L’Initiative législative populaire en Espagne est un mécanisme de démocratie semi-directe prévu par la constitution espagnole de 1978 qui permet à 500 000 citoyens espagnols (soit 1,26 % du corps électoral), par pétition, de saisir le Congrès des députés afin qu’il statue sur une proposition de loi. Ce mécanisme ne comporte pas de référendum. Après sa présentation devant le Congrès des députés (assemblée nationale), l’assemblée examine la proposition et se prononce sur son admissibilité dans les 15 jours. Le comité pétitionnaire peut faire recours de la décision devant le Tribunal constitutionnel. Les frais de récolte de signatures sont remboursés par l’État si le comité atteint les 500 000 signatures. (source Wikipedia).
Le 4 janvier 2024, le collectif No Es Mi Cultura a enregistré une ILP visant à abroger la loi 18/2013 sur le patrimoine culturel de la tauromachie. Un groupe d’activistes et d’avocats s’est engagé à lancer la campagne sociale la plus vaste et la plus ambitieuse pour garantir que la tauromachie cesse de faire partie du patrimoine culturel espagnol. L’initiative était soutenue par de nombreuses organisations de protection des animaux et de l’environnement, des organisations de protection de l’enfance et des associations culturelles, dont AnimaNaturalis, très actif sur la campagne de recueil des signatures partout en Espagne, et LTNEC (La tortura no es cultura).
715 606 signataires
Début février 2024, le Conseil du Congrès a accepté la pétition. Le délai pour réunir 500 000 signatures a été porté au 17 février 2025, afin de commencer son traitement à la Chambre du Congrès des Députés. Le cap a été largement franchi puisque pas moins de 715 606 personnes ont signé.

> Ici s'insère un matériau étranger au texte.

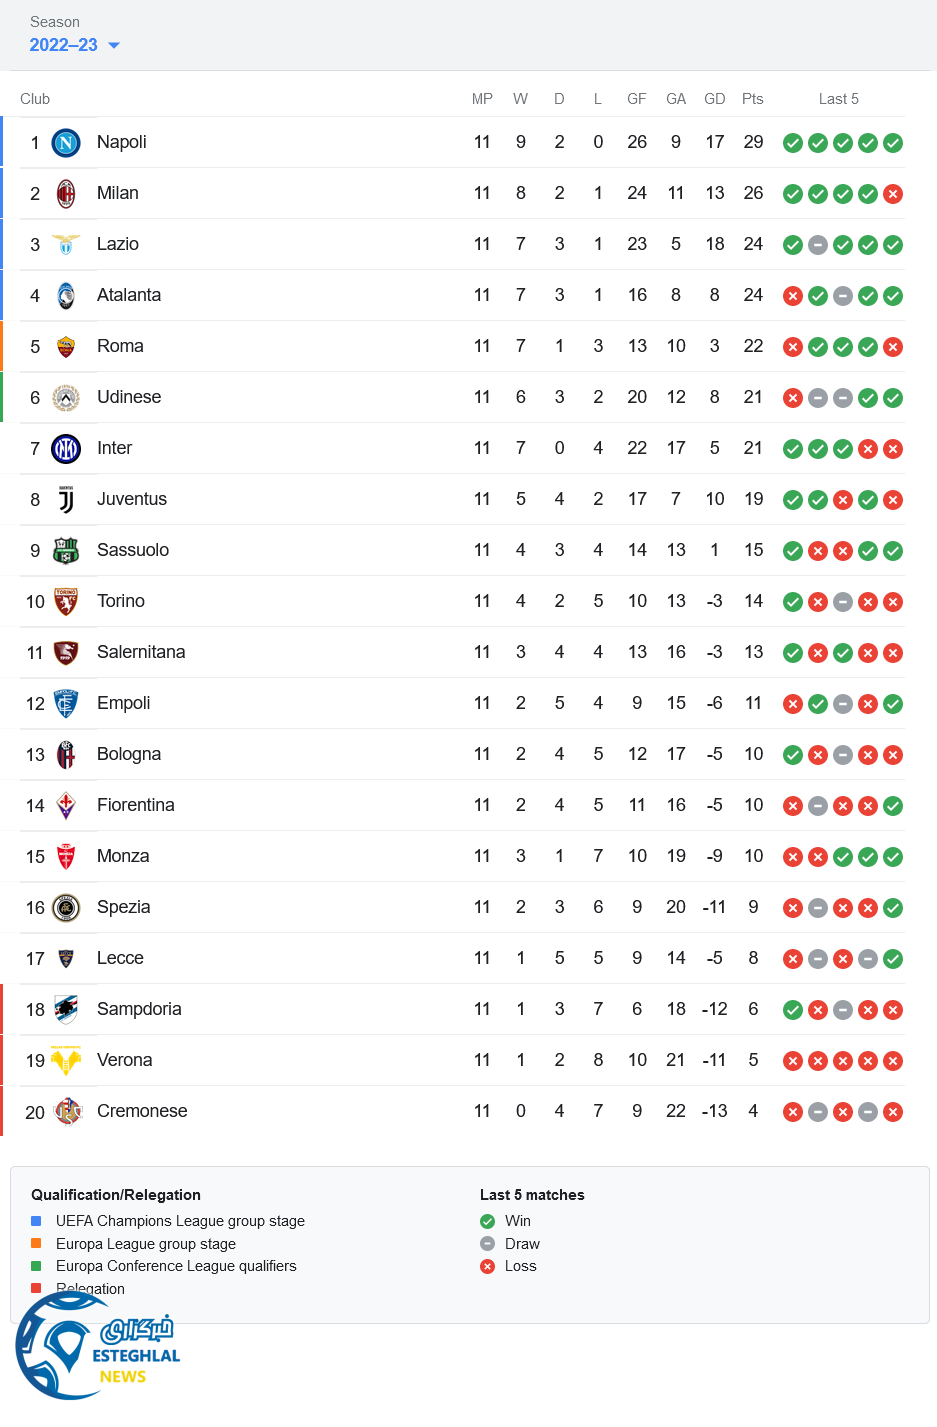Open the Atalanta team link
The height and width of the screenshot is (1427, 937).
[x=128, y=295]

Un rassemblement a été organisé devant l’Assemblée des Députés pour fêter ce score extraordinaire. Plusieurs grandes figures du collectif No Es Mi Cultura ont pris la parole, dont Marta Esteban (LTNEC). De nombreux médias espagnols s’étaient déplacés pour l’occasion. Puis les cartons de pétitions signées ont été remis à l’Assemblée, qui doit vérifier la validité et le nombre de signatures dans un délai de six mois. Lorsque cette étape aura été franchie, la proposition de modification de la Constitution sera portée à l’ordre du jour des débats, pour un vote en séance plénière.

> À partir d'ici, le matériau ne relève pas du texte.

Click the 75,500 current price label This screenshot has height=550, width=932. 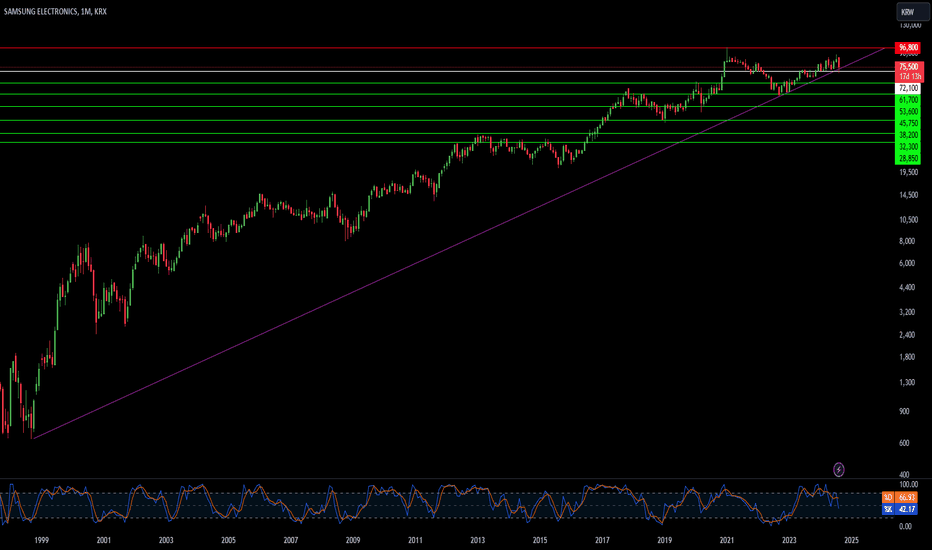pos(909,67)
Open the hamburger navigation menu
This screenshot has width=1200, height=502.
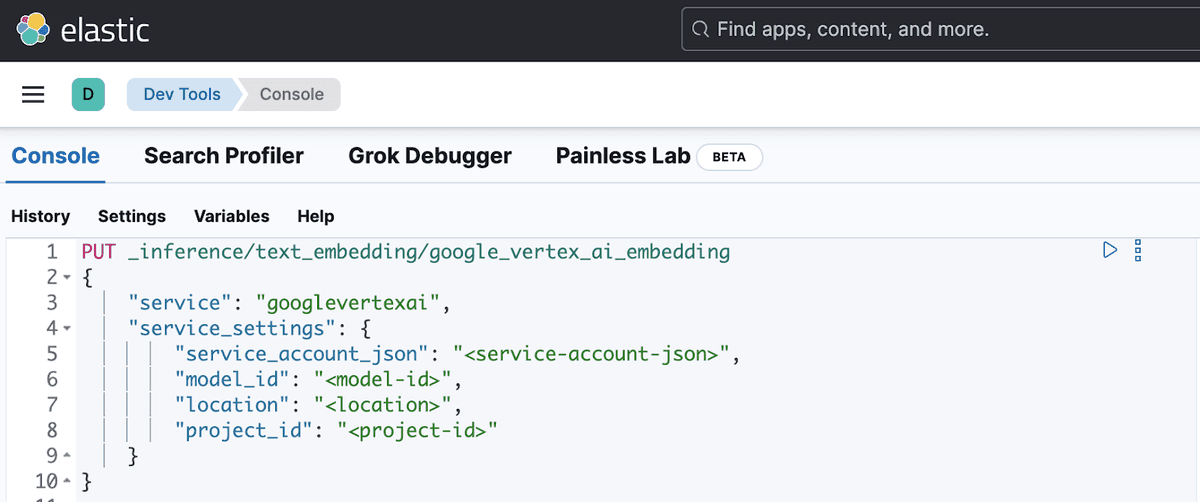[33, 95]
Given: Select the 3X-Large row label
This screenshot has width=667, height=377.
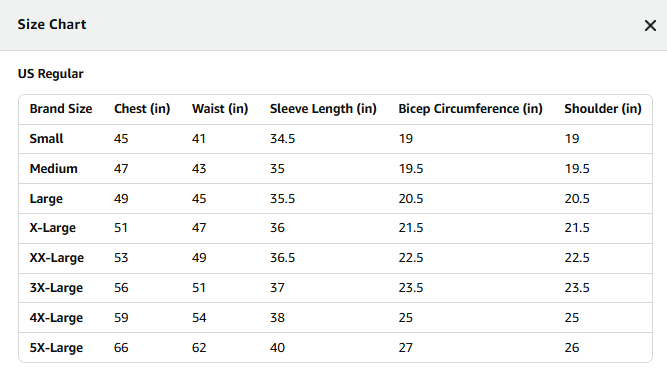Looking at the screenshot, I should coord(56,288).
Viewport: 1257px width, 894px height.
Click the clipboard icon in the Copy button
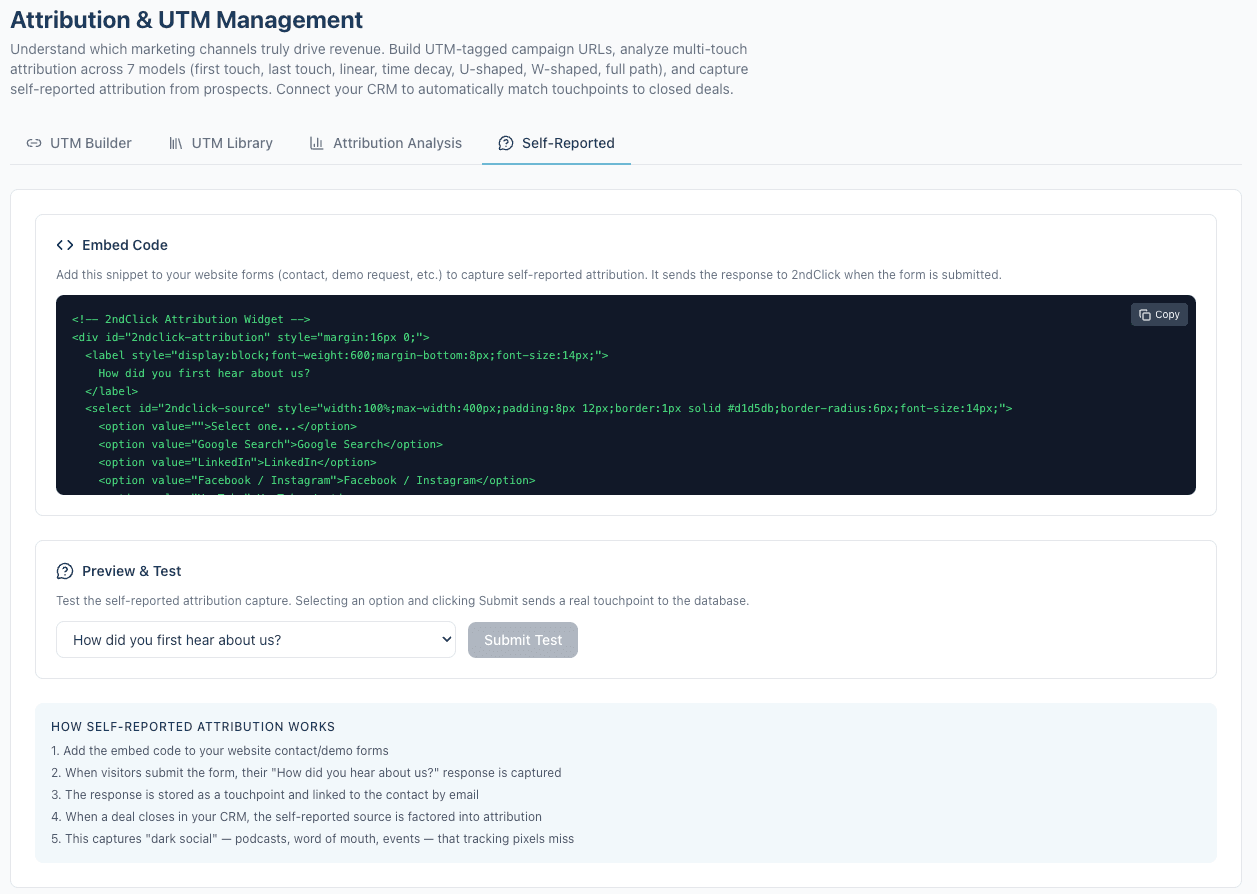[x=1145, y=314]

Si le vote va dans le sens de la demande soutenue par les 715 606 signataires, les articles protégeant la corrida dans la Constitution espagnole seront abrogés. Cela ouvrira la voie à un projet de loi d’abolition. Il faut se rappeler que, même en Espagne, une large majorité de citoyens sont opposés à la corrida, comme l’a montré un sondage Ipsos en mai 2024 réalisé à la demande de CAS International.

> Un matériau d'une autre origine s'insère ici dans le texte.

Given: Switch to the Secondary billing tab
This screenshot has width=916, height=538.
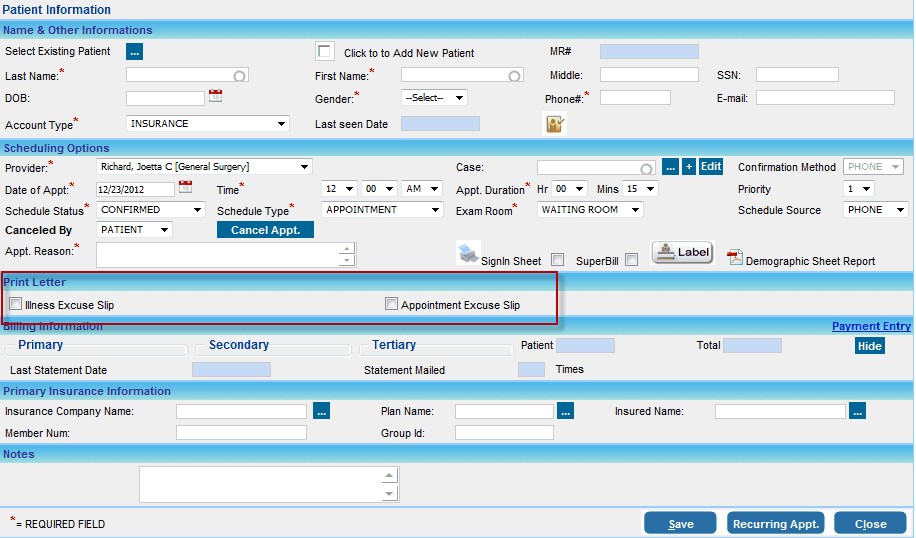Looking at the screenshot, I should pos(238,345).
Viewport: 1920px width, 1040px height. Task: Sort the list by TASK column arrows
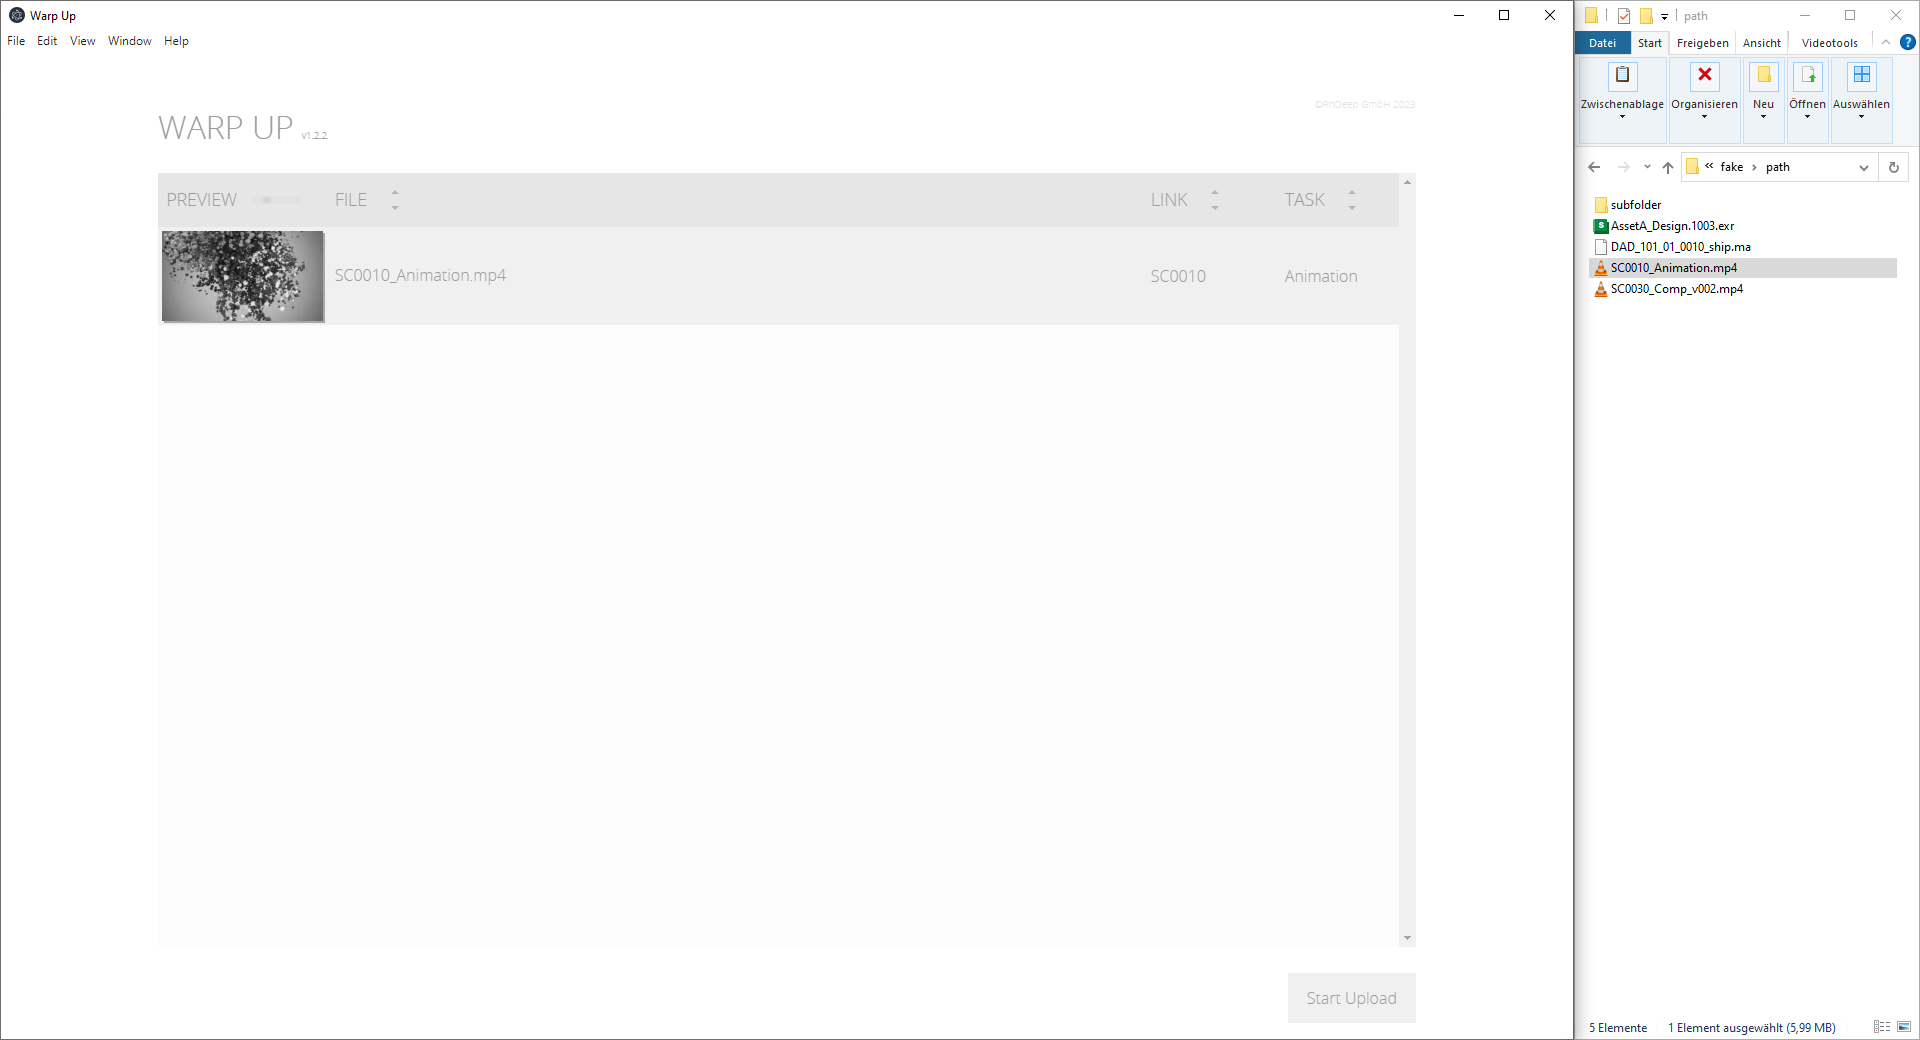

Mais la route ne sera pas facile. Même si le soutien des citoyens est écrasant, le processus législatif nécessite un lobbying politique intense. « Il ne s’agit pas seulement d’une question de droits des animaux, mais d’une question de cohérence démocratique », a insisté Aïda Gascón, directrice d’AnimaNaturalis en Espagne. Le plus grand défi : convaincre des partis comme le PSOE, traditionnellement liés aux secteurs taurins, de privilégier l’éthique plutôt que les intérêts minoritaires.
Cette victoire est un premier pas, mais le véritable test reste à venir. Pour éviter que les 715 606 signatures ne disparaissent dans les couloirs du pouvoir, il est crucial de maintenir une campagne de pression politique indépendante et transversale. « Notre lutte n’est pas partisane : c’est un engagement éthique », a souligné Aïda Gascón.